» **Exercise description**: Pictures are to be left out, and only the lines below starting at the one with "Given: Click the" and ending at the one with "The image size is (1459, 812)." are to be reproduced, each exactly, both ends included.

» **Dataset records**:

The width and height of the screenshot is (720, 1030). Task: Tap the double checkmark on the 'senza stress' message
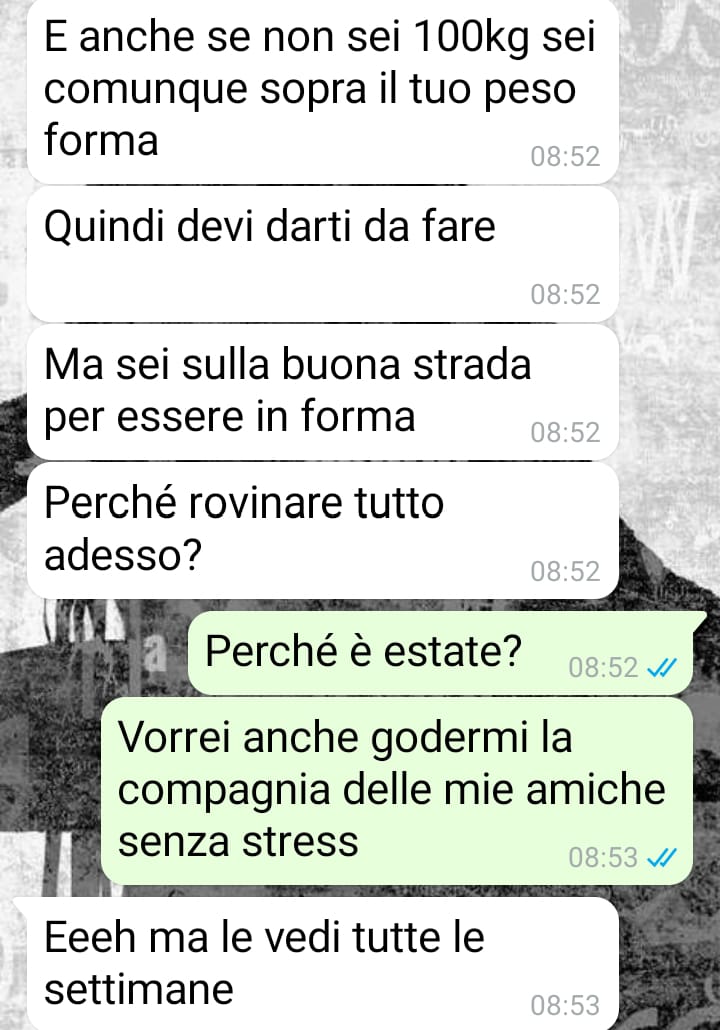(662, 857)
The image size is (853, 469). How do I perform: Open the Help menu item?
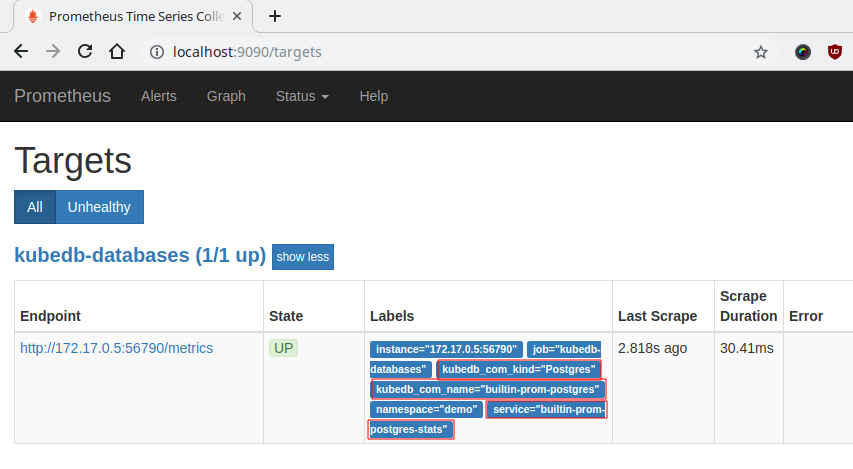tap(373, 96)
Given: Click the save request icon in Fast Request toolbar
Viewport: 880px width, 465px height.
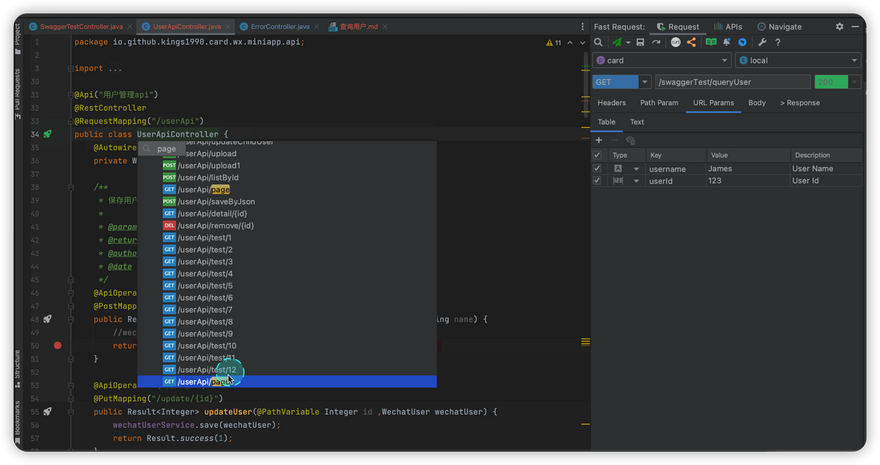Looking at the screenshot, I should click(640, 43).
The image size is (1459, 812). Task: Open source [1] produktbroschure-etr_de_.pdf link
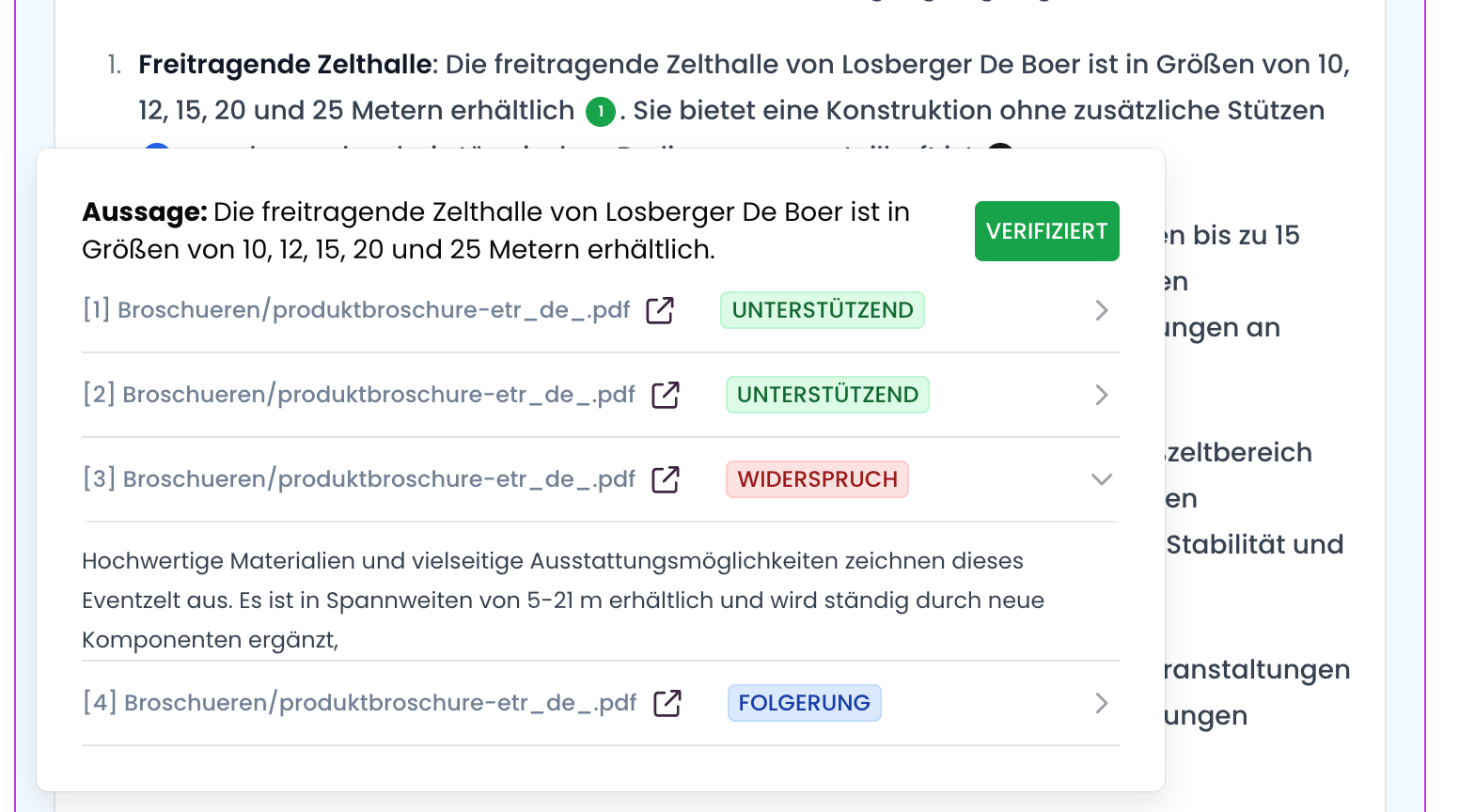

--

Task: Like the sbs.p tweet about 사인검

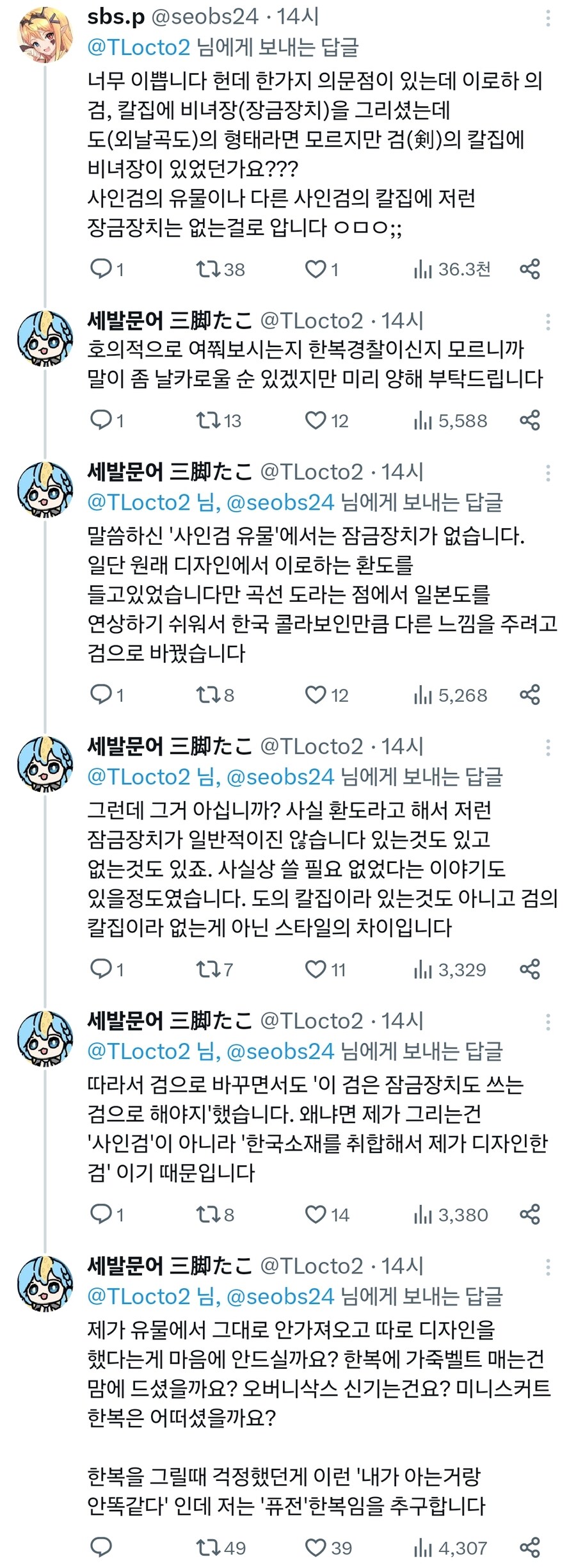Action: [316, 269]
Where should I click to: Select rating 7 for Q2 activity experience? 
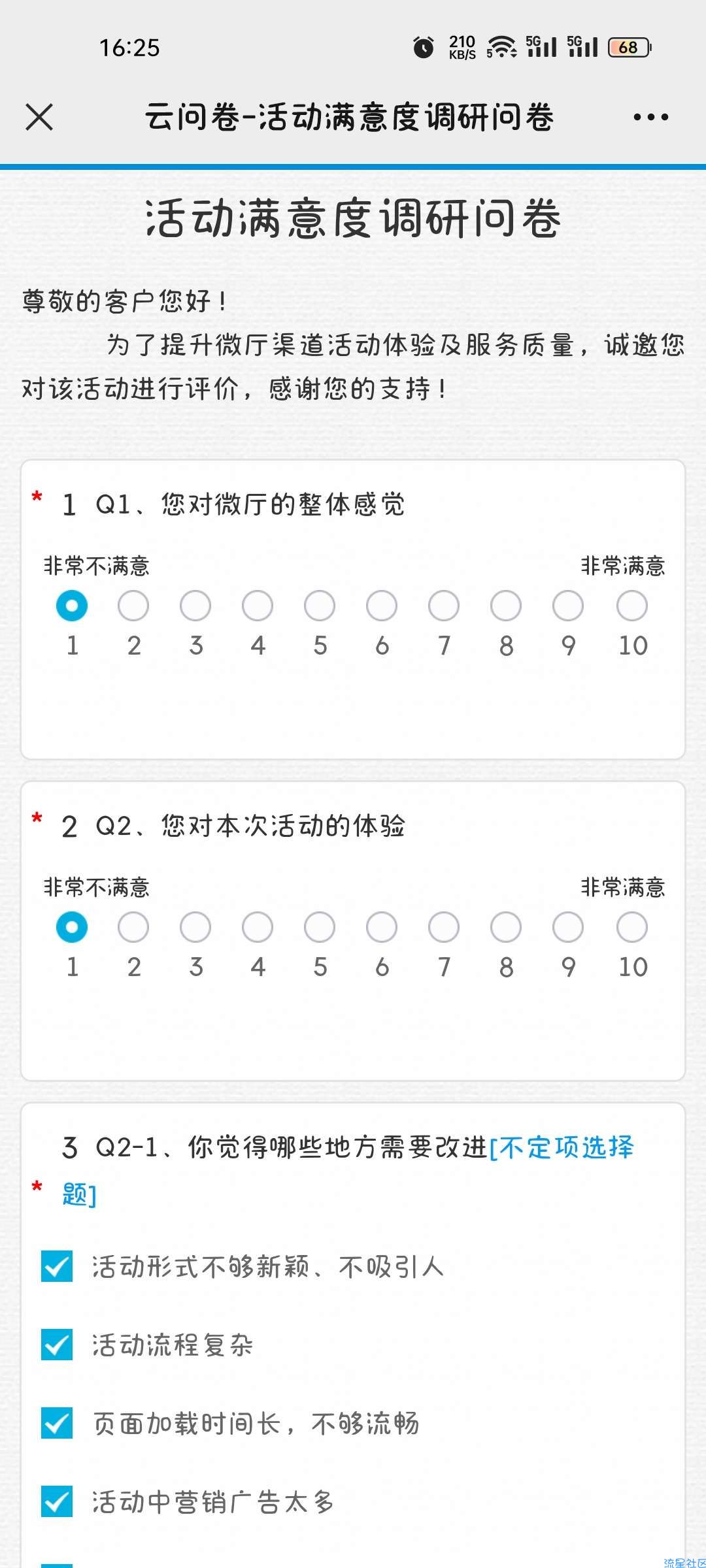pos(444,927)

---

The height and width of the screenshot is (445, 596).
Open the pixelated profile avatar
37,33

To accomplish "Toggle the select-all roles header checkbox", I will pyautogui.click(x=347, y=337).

» **Exercise answer**:
Given: Click the save request icon in Fast Request toolbar
Viewport: 880px width, 465px height.
Looking at the screenshot, I should click(640, 43).
The image size is (1459, 812). Task: Open source [1] produktbroschure-etr_de_.pdf link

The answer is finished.